## Items listed in a dataset
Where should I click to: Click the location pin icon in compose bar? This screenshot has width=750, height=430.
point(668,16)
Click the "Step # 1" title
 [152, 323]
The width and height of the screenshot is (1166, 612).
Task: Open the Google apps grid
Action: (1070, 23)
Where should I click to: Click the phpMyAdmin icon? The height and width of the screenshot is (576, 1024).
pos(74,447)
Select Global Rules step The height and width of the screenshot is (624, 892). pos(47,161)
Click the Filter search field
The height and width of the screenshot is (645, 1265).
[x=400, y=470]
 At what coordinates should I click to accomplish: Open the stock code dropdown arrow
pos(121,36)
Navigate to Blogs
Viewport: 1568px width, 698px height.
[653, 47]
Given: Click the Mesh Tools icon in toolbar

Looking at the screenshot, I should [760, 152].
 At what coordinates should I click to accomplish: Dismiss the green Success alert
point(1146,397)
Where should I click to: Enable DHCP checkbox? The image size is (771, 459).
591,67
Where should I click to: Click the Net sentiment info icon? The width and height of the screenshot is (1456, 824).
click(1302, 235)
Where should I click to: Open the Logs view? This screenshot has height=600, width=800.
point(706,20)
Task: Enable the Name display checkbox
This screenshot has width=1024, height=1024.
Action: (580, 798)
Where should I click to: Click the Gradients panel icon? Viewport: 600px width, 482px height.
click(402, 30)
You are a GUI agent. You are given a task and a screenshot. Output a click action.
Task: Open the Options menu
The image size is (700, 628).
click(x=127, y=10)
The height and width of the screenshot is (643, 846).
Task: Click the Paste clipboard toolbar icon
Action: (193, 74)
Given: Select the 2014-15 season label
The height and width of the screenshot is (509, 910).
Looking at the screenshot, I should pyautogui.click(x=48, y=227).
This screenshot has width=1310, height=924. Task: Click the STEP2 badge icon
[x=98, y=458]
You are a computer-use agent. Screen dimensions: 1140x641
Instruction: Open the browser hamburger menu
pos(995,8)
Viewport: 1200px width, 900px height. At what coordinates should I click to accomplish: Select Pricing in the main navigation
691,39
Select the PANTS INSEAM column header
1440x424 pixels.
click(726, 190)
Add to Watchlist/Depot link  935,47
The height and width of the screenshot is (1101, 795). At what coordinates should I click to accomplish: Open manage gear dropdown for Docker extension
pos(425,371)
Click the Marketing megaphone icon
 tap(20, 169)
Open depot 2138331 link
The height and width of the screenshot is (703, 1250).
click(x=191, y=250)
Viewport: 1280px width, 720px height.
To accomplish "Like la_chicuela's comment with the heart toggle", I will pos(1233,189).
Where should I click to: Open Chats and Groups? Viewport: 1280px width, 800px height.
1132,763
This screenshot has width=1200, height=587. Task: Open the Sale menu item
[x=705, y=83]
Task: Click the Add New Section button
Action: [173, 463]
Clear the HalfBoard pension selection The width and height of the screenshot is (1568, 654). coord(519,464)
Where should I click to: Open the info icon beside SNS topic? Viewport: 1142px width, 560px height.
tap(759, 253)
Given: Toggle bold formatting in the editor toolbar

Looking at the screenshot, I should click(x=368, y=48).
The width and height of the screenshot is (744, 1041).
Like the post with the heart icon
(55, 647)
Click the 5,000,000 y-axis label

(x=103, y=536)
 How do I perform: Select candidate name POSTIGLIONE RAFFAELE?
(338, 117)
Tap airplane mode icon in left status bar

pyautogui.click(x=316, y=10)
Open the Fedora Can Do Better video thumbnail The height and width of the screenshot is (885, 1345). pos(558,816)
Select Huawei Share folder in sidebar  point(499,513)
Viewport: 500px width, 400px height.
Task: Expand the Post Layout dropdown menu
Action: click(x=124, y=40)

## PROMPT
Please reproduce each entry exactly as it appears.

## ANSWER FOR THE TASK
Where should I click to: Click the location pin icon in compose bar? This screenshot has width=750, height=430.
point(668,16)
Click the "Step # 1" title
 [152, 323]
The width and height of the screenshot is (1166, 612).
Task: Open the Google apps grid
Action: (1070, 23)
Where should I click to: Click the phpMyAdmin icon? The height and width of the screenshot is (576, 1024).
pos(74,447)
Select Global Rules step The height and width of the screenshot is (624, 892). pos(47,161)
Click the Filter search field
The height and width of the screenshot is (645, 1265).
[x=400, y=470]
 At what coordinates should I click to accomplish: Open the stock code dropdown arrow
pos(121,36)
Navigate to Blogs
Viewport: 1568px width, 698px height.
[653, 47]
Given: Click the Mesh Tools icon in toolbar

Looking at the screenshot, I should [760, 152].
 At what coordinates should I click to accomplish: Dismiss the green Success alert
point(1146,397)
Where should I click to: Enable DHCP checkbox? The image size is (771, 459).
591,67
Where should I click to: Click the Net sentiment info icon? The width and height of the screenshot is (1456, 824).
click(1302, 235)
Where should I click to: Open the Logs view? This screenshot has height=600, width=800.
point(706,20)
Task: Enable the Name display checkbox
This screenshot has width=1024, height=1024.
Action: (580, 798)
Where should I click to: Click the Gradients panel icon? Viewport: 600px width, 482px height.
click(402, 30)
You are a GUI agent. You are given a task and a screenshot. Output a click action.
Task: Open the Options menu
The image size is (700, 628).
click(x=127, y=10)
The height and width of the screenshot is (643, 846).
Task: Click the Paste clipboard toolbar icon
Action: (193, 74)
Given: Select the 2014-15 season label
The height and width of the screenshot is (509, 910).
Looking at the screenshot, I should pyautogui.click(x=48, y=227).
This screenshot has width=1310, height=924. Task: Click the STEP2 badge icon
[x=98, y=458]
You are a computer-use agent. Screen dimensions: 1140x641
Instruction: Open the browser hamburger menu
pos(995,8)
Viewport: 1200px width, 900px height. At what coordinates should I click to accomplish: Select Pricing in the main navigation
691,39
Select the PANTS INSEAM column header
1440x424 pixels.
click(726, 190)
Add to Watchlist/Depot link  935,47
The height and width of the screenshot is (1101, 795). At what coordinates should I click to accomplish: Open manage gear dropdown for Docker extension
pos(425,371)
Click the Marketing megaphone icon
 tap(20, 169)
Open depot 2138331 link
The height and width of the screenshot is (703, 1250).
click(x=191, y=250)
Viewport: 1280px width, 720px height.
To accomplish "Like la_chicuela's comment with the heart toggle", I will pos(1233,189).
Where should I click to: Open Chats and Groups? Viewport: 1280px width, 800px height.
1132,763
This screenshot has width=1200, height=587. Task: Open the Sale menu item
[x=705, y=83]
Task: Click the Add New Section button
Action: [173, 463]
Clear the HalfBoard pension selection The width and height of the screenshot is (1568, 654). coord(519,464)
Where should I click to: Open the info icon beside SNS topic? Viewport: 1142px width, 560px height.
tap(759, 253)
Given: Toggle bold formatting in the editor toolbar

Looking at the screenshot, I should click(x=368, y=48).
The width and height of the screenshot is (744, 1041).
Like the post with the heart icon
(55, 647)
Click the 5,000,000 y-axis label

(x=103, y=536)
 How do I perform: Select candidate name POSTIGLIONE RAFFAELE?
(338, 117)
Tap airplane mode icon in left status bar

pyautogui.click(x=316, y=10)
Open the Fedora Can Do Better video thumbnail The height and width of the screenshot is (885, 1345). pos(558,816)
Select Huawei Share folder in sidebar  point(499,513)
Viewport: 500px width, 400px height.
Task: Expand the Post Layout dropdown menu
Action: click(x=124, y=40)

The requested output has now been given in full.